# Inferential Statistics Vs. Predictive Statistics

In [None]:
import pandas as pd
import numpy as np
from sklearn.datasets import make_regression
from sklearn.linear_model import LinearRegression
from sklearn.metrics import mean_squared_error

## Agenda

SWBAT:

- Describe the hallmarks of inferential statistics, and to contrast them with the hallmarks of predictive statistics;
- Relate the goals of model-building to expected value, bias and variance
- Define error as a function of prediction error and irreducible error
- Define prediction error as a combination of bias and variance

## Inferential Statistics in a Nutshell

In Phase 1 we looked at *descriptive* statistics: starting with a dataset and making various observations (overall shape, histogram, outliers, etc.) as well as calculations of quantities that can characterize the dataset as a whole (mean, median, mode, variance, standard deviation, quartiles, percentiles, etc.).

At the beginning of Phase 2 we moved into inferential statistics. The main idea here is to imagine that *we don't have* (or anyway cannot *measure*) all the data of interest.

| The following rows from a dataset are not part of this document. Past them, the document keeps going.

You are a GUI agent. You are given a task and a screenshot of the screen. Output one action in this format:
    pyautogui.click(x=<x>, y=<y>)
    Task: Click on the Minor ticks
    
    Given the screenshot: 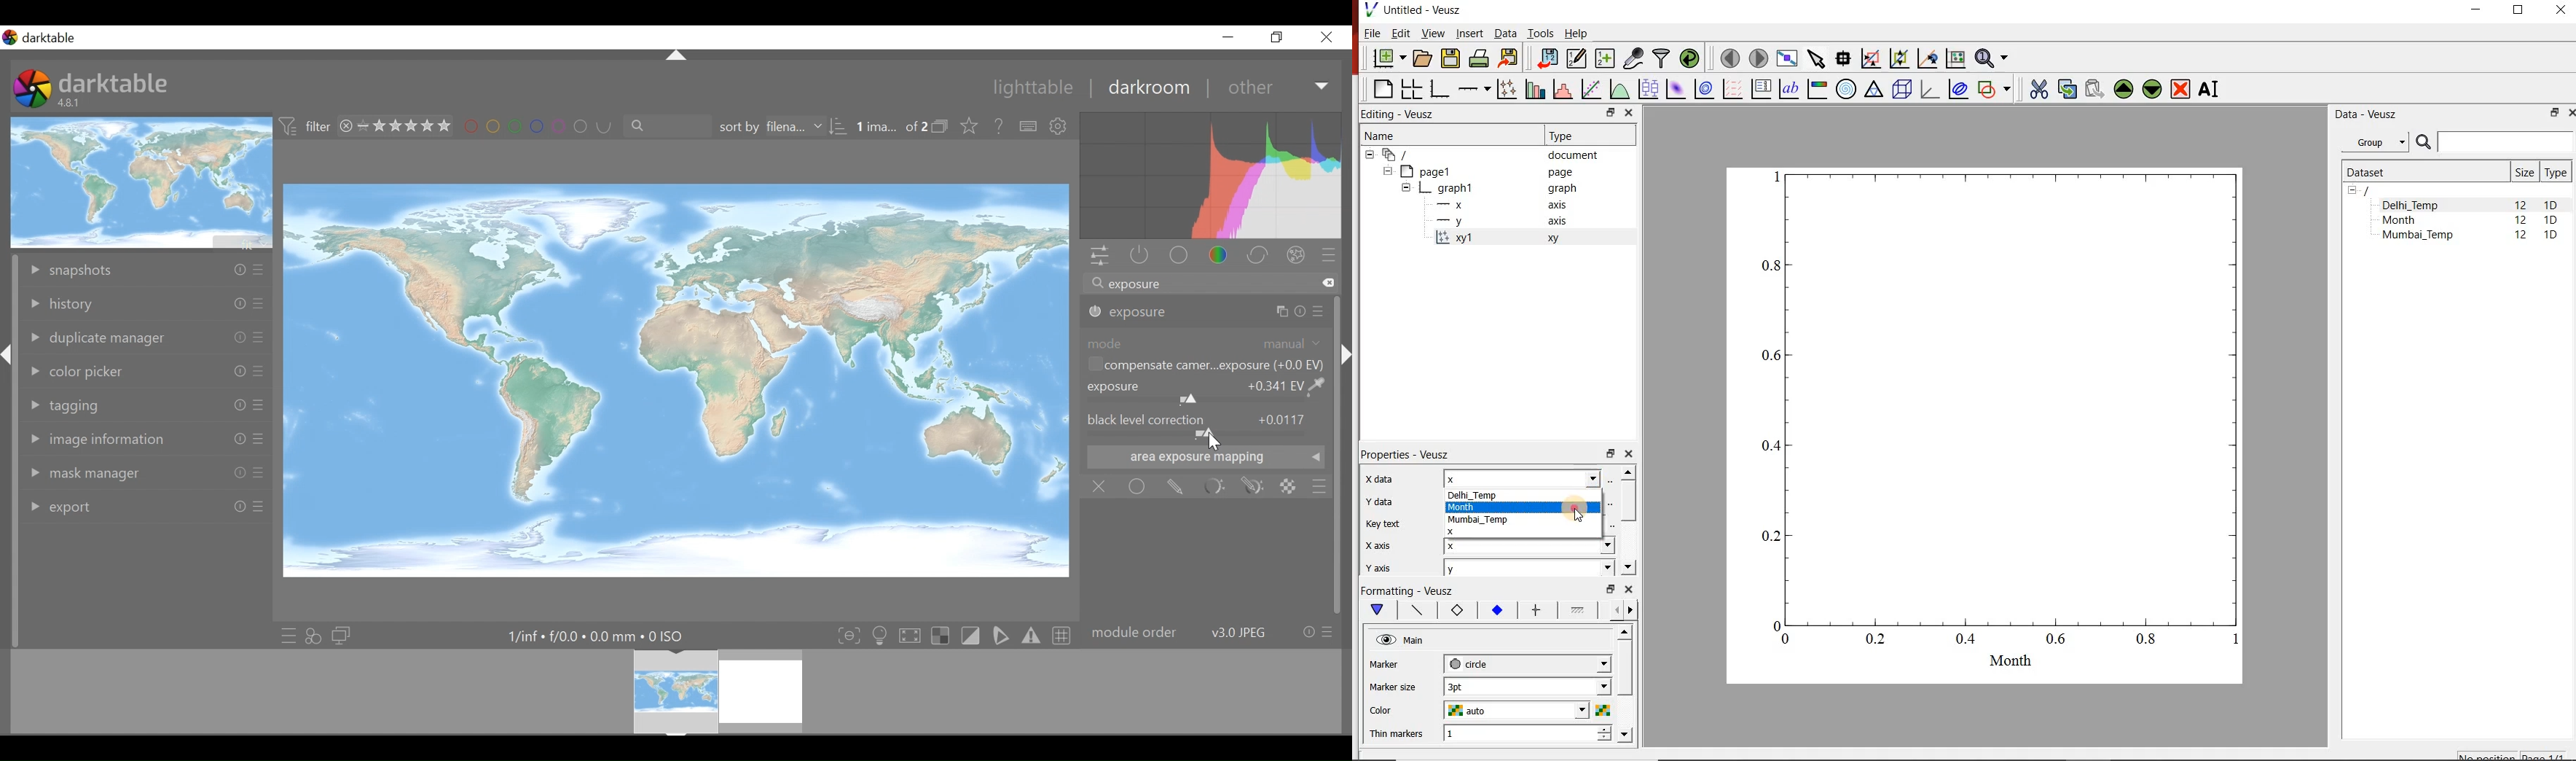 What is the action you would take?
    pyautogui.click(x=1579, y=610)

And this is, of course, the typical situation. Consider:

- A zoologist wanting to know the typical lifespan of a Siberian tiger
- A cosmologist wanting to know the mass of a normal white dwarf star
- A businesswoman wanting to know how many M&M's her customers should expect to find in their Party Size bags
- A botanist wanting to know how tall California redwoods usually grow

The zoologist could, in principle:

1. keep track of every currently existing Siberian tiger;
2. record their (more or less) exact ages at their moments of death;
3. add up those ages and divide by the number of tigers to calculate an average lifespan

––But **only** in principle. In all of these situations, there is no realistic or practical opportunity to check each relevant data point.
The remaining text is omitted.